** Task data follows **
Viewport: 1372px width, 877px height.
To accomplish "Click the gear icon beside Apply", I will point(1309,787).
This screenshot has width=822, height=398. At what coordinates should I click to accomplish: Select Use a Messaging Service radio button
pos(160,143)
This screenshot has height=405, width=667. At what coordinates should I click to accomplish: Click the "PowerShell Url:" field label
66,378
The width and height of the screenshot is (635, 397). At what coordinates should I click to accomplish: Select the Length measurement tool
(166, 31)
** End of Task data **
** Task data follows **
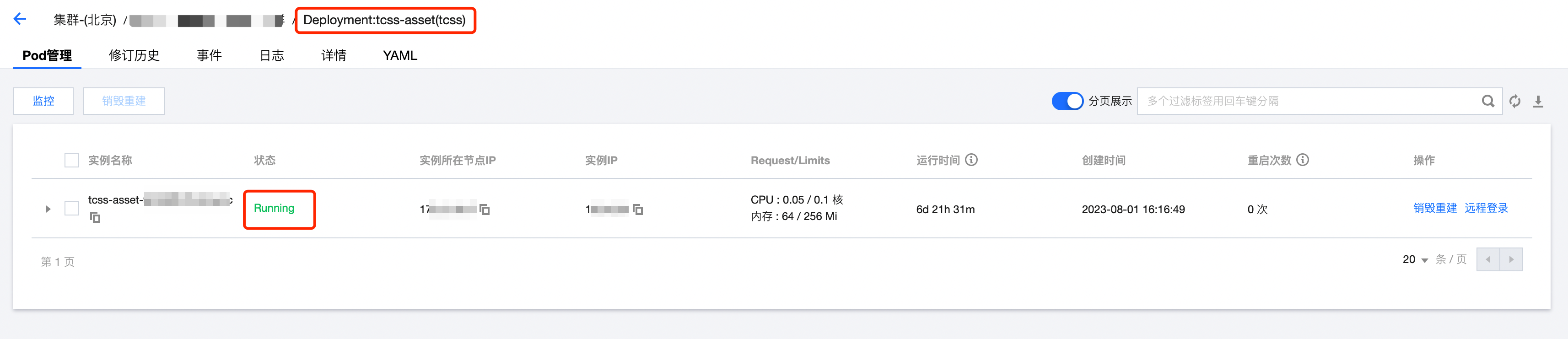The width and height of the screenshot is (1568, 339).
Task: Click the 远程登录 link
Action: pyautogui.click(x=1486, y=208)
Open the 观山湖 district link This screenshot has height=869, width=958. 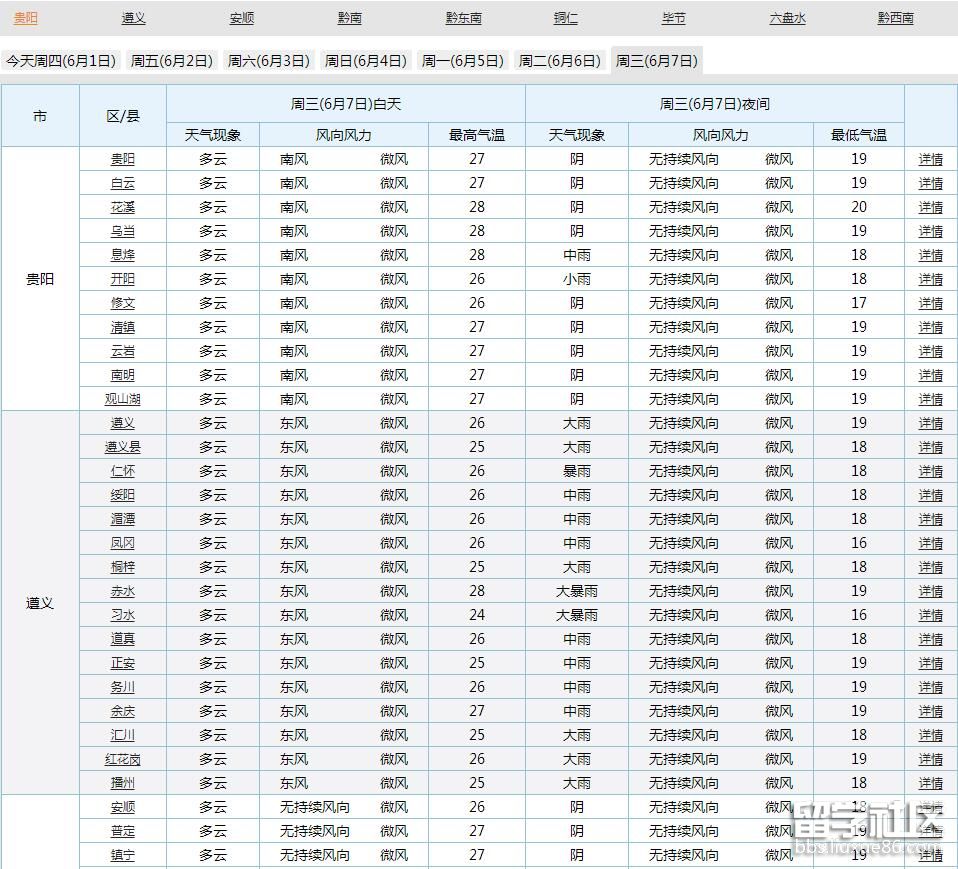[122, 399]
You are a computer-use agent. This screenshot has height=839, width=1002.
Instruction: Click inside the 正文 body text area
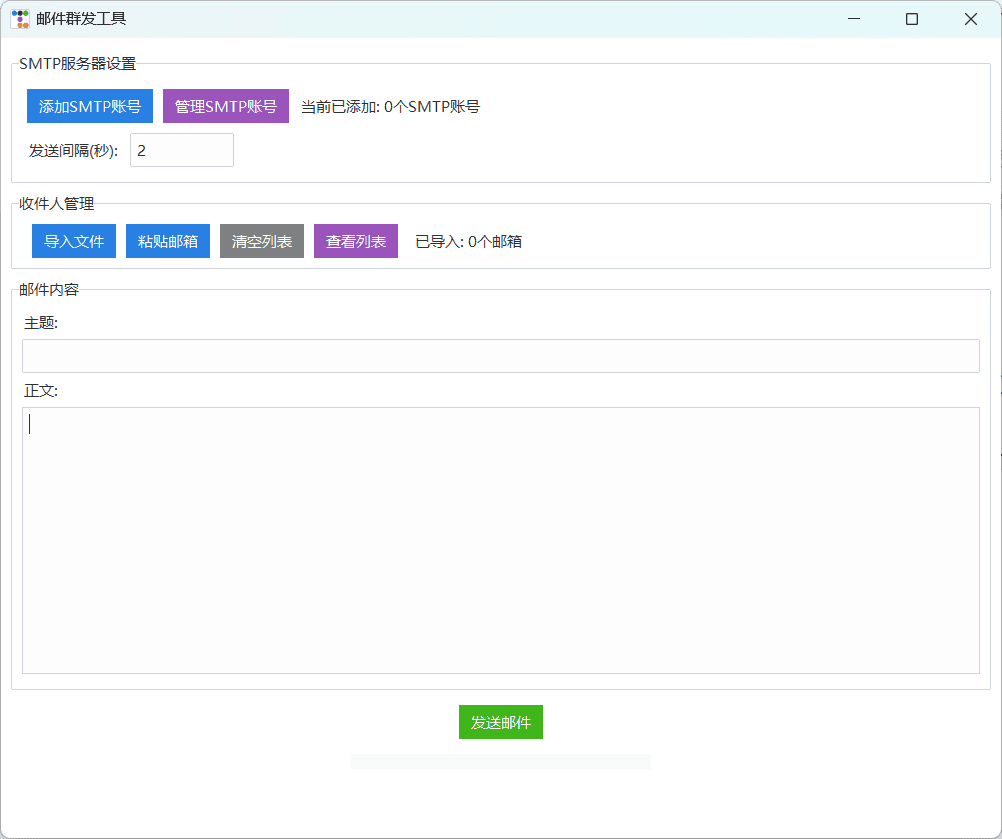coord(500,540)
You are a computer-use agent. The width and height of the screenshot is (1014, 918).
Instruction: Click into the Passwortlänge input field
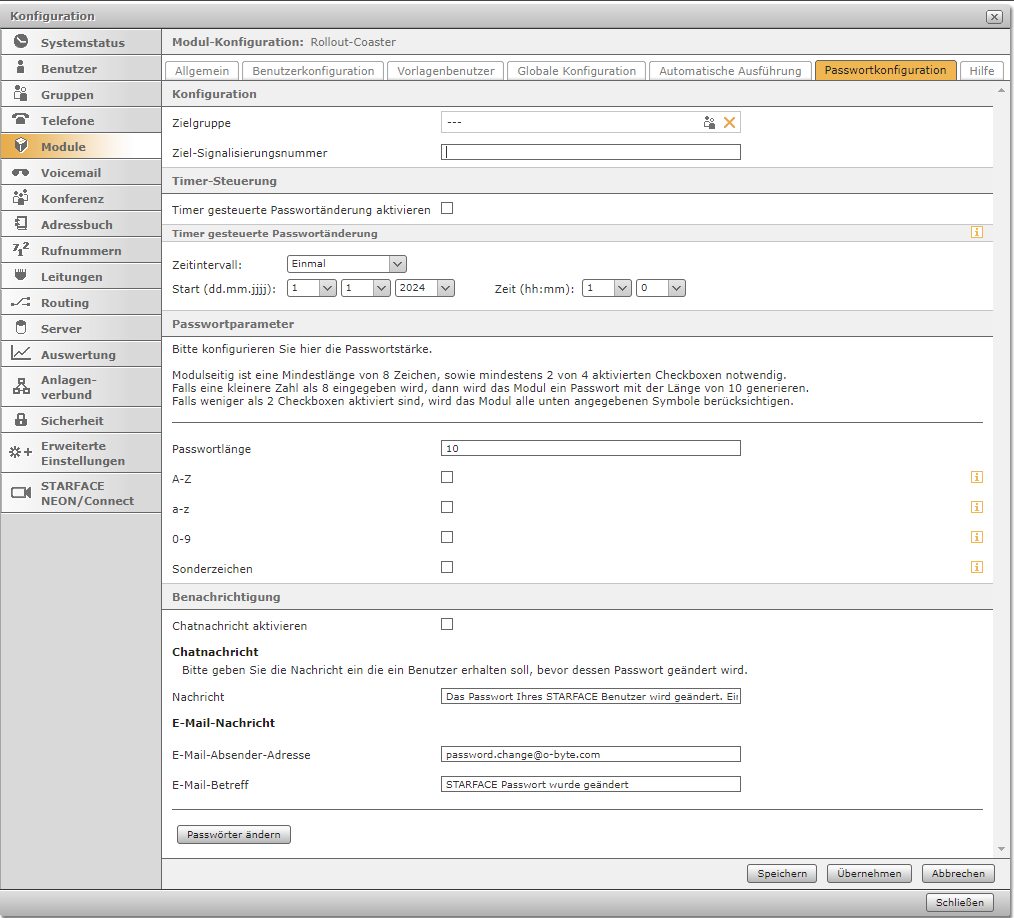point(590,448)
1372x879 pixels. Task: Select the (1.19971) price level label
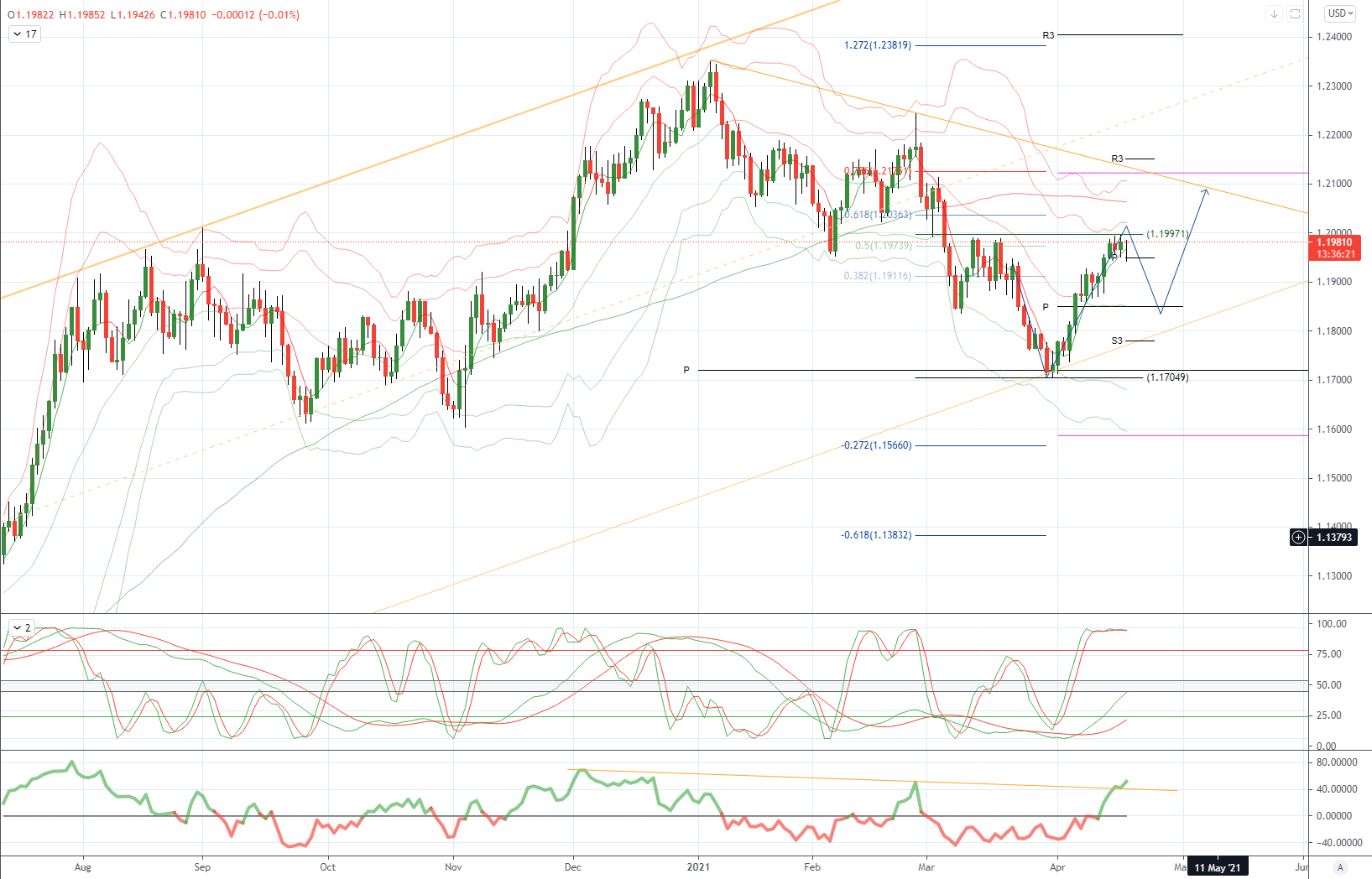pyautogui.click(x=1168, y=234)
** End of Task data **
** Task data follows **
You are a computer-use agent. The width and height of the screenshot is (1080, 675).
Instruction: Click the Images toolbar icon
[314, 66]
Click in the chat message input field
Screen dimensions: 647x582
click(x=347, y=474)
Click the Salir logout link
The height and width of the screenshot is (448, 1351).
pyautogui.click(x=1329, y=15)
** End of Task data **
Within the data above, find the lines that contain the word "computer" and copy each of them.

◆ Reply to the exercise
You are a computer-use agent. This screenshot has height=839, width=1002.
You are a computer-use agent. The width and height of the screenshot is (1014, 918).
You are a computer-use agent. The width and height of the screenshot is (1080, 675).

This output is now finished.